■ **What to work on**: Reproduce the listing below verbatim, beginning at its first line and ending after the line that contains "[x=241, y=77]".
** Start Data provided **
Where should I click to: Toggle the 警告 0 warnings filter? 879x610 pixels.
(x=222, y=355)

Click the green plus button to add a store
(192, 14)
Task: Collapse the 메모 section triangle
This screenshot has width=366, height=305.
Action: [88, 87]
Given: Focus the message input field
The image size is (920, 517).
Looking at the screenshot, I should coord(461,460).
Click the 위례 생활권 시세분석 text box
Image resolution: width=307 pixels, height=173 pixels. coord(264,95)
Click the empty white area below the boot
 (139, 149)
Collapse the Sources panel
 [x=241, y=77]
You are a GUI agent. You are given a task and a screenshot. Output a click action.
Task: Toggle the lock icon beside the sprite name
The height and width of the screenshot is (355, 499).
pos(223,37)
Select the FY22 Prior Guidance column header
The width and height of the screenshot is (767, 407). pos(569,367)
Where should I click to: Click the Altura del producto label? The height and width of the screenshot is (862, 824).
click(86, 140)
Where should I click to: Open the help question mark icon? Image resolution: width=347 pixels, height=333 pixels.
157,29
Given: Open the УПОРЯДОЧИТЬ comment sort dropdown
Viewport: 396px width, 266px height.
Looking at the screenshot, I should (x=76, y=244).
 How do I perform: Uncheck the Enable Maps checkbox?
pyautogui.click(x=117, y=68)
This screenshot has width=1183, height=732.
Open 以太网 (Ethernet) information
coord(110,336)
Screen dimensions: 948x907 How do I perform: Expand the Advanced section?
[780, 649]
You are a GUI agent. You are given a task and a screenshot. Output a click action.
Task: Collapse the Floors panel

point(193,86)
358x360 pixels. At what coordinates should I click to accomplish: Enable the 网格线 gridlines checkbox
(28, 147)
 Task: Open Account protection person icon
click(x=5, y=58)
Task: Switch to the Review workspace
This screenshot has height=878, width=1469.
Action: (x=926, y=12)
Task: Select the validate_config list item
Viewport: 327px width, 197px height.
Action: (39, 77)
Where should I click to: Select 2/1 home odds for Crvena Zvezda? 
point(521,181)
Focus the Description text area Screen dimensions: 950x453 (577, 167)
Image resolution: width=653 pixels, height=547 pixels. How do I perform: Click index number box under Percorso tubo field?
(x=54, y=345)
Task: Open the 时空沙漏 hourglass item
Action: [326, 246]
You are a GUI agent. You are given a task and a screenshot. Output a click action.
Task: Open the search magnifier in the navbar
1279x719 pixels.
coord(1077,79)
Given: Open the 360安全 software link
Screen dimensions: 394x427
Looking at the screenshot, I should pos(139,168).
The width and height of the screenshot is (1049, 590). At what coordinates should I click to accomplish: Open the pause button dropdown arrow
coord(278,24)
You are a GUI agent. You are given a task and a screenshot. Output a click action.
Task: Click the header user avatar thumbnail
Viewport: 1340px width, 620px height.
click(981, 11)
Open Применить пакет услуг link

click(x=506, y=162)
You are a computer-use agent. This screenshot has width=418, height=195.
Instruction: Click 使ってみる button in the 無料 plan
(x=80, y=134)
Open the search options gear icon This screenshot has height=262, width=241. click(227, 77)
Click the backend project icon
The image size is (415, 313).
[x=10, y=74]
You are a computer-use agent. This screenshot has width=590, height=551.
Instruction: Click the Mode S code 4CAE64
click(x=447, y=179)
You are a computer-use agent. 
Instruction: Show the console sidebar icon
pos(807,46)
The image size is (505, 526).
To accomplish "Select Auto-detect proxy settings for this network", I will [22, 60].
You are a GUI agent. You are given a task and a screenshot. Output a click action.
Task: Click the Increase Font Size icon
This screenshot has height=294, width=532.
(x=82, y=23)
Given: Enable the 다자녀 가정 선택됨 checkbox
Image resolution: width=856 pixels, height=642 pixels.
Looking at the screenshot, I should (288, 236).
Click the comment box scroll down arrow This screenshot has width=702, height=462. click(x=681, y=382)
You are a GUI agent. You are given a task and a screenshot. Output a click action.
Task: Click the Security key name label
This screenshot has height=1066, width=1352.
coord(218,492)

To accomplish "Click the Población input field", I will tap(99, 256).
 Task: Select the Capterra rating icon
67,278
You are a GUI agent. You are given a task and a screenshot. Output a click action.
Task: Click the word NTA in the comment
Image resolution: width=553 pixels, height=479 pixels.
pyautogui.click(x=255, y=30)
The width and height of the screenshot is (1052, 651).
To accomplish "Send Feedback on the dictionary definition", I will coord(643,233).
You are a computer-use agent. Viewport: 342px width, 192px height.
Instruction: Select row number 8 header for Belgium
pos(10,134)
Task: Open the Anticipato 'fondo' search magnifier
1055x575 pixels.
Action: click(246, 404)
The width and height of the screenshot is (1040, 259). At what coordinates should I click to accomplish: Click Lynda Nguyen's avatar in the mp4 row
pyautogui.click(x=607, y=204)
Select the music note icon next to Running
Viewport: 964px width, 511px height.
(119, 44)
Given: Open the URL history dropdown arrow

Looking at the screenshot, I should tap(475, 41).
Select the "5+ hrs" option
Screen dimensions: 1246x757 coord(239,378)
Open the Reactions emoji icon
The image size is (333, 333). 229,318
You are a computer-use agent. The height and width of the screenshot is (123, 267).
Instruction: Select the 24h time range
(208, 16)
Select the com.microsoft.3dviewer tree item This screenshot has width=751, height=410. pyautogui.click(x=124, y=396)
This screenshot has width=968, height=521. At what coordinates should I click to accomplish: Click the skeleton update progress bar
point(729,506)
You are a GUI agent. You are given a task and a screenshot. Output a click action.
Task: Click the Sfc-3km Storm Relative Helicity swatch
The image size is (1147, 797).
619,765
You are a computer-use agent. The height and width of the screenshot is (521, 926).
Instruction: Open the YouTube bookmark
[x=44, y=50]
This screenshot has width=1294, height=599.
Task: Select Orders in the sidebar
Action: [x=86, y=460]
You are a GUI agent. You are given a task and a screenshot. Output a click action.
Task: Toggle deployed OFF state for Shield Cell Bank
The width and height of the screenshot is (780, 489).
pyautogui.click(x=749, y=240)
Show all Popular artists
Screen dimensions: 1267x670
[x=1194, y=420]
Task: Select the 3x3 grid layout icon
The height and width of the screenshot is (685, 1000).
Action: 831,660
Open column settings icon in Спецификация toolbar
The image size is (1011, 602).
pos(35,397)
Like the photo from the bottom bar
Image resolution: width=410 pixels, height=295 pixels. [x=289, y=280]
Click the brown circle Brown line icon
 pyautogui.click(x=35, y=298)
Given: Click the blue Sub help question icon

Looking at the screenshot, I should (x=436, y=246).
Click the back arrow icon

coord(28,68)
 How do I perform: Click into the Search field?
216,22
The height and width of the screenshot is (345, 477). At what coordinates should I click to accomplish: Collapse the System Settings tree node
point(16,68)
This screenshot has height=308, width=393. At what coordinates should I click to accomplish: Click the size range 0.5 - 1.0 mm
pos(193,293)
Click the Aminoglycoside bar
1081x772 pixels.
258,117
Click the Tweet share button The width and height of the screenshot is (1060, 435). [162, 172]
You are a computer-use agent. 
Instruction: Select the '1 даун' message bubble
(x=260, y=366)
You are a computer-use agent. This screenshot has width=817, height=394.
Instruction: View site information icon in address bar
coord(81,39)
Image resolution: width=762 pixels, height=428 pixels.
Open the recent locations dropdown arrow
** End Data provided **
■ **Correct response**:
Where should I click to: Toggle the 警告 0 warnings filter? 879x610 pixels.
(x=222, y=355)

Click the green plus button to add a store
(192, 14)
Task: Collapse the 메모 section triangle
This screenshot has width=366, height=305.
Action: [88, 87]
Given: Focus the message input field
The image size is (920, 517).
Looking at the screenshot, I should coord(461,460).
Click the 위례 생활권 시세분석 text box
Image resolution: width=307 pixels, height=173 pixels. coord(264,95)
Click the empty white area below the boot
 (139, 149)
Collapse the Sources panel
 [x=241, y=77]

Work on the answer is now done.